- [Exercise]:
Write the records out again without change. Leave the pictures behind.

▶

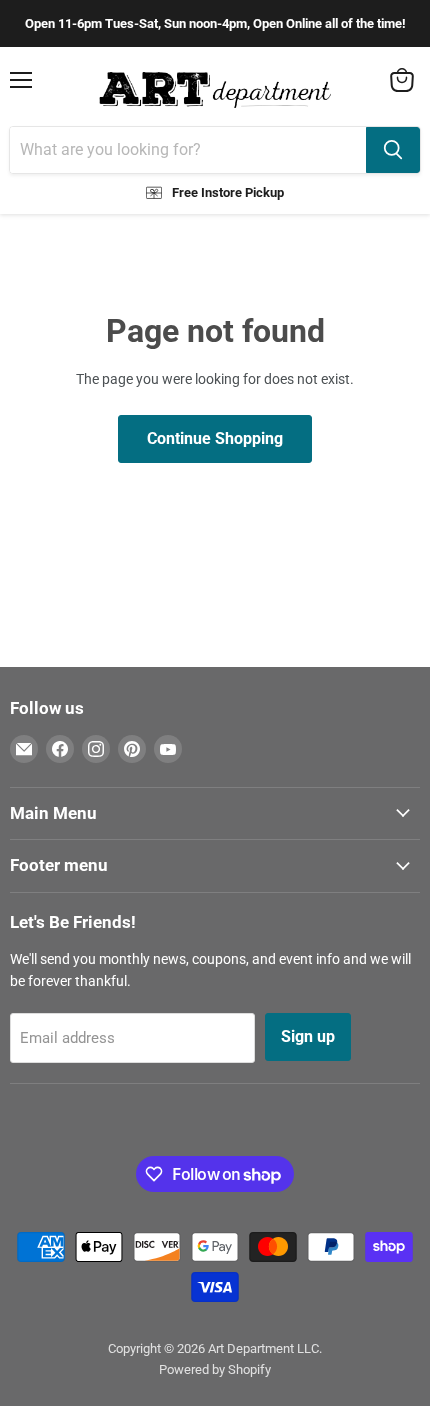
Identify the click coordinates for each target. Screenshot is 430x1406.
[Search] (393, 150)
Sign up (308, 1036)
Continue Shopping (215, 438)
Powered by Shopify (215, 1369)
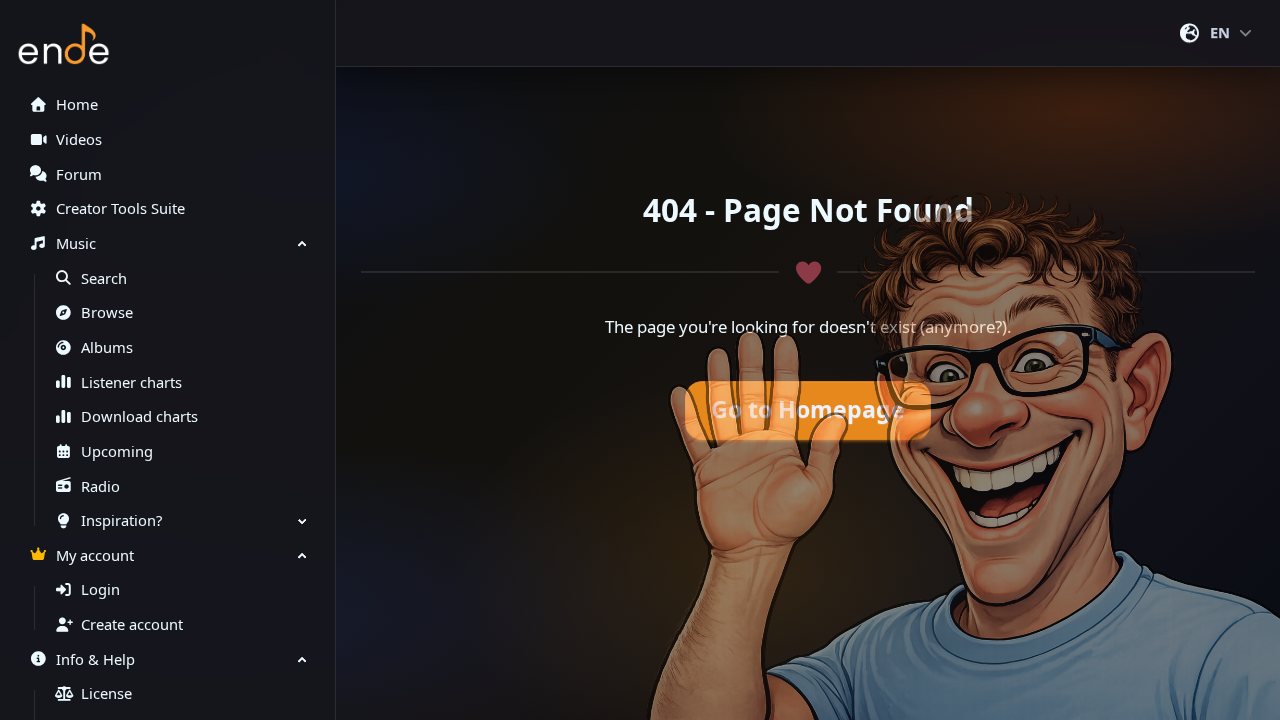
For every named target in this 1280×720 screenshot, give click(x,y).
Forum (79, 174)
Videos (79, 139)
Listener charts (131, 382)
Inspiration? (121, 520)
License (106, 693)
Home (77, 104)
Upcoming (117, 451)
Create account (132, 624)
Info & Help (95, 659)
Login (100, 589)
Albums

◀

- [Task response]:
Identify the click coordinates for each target. Screenshot is 430x1406.
[Search] (393, 150)
Sign up (308, 1036)
Continue Shopping (215, 438)
Powered by Shopify (215, 1369)
For every named target in this 1280×720 screenshot, give click(x,y).
Forum (79, 174)
Videos (79, 139)
Listener charts (131, 382)
Inspiration? (121, 520)
License (106, 693)
Home (77, 104)
Upcoming (117, 451)
Create account (132, 624)
Info & Help (95, 659)
Login (100, 589)
Albums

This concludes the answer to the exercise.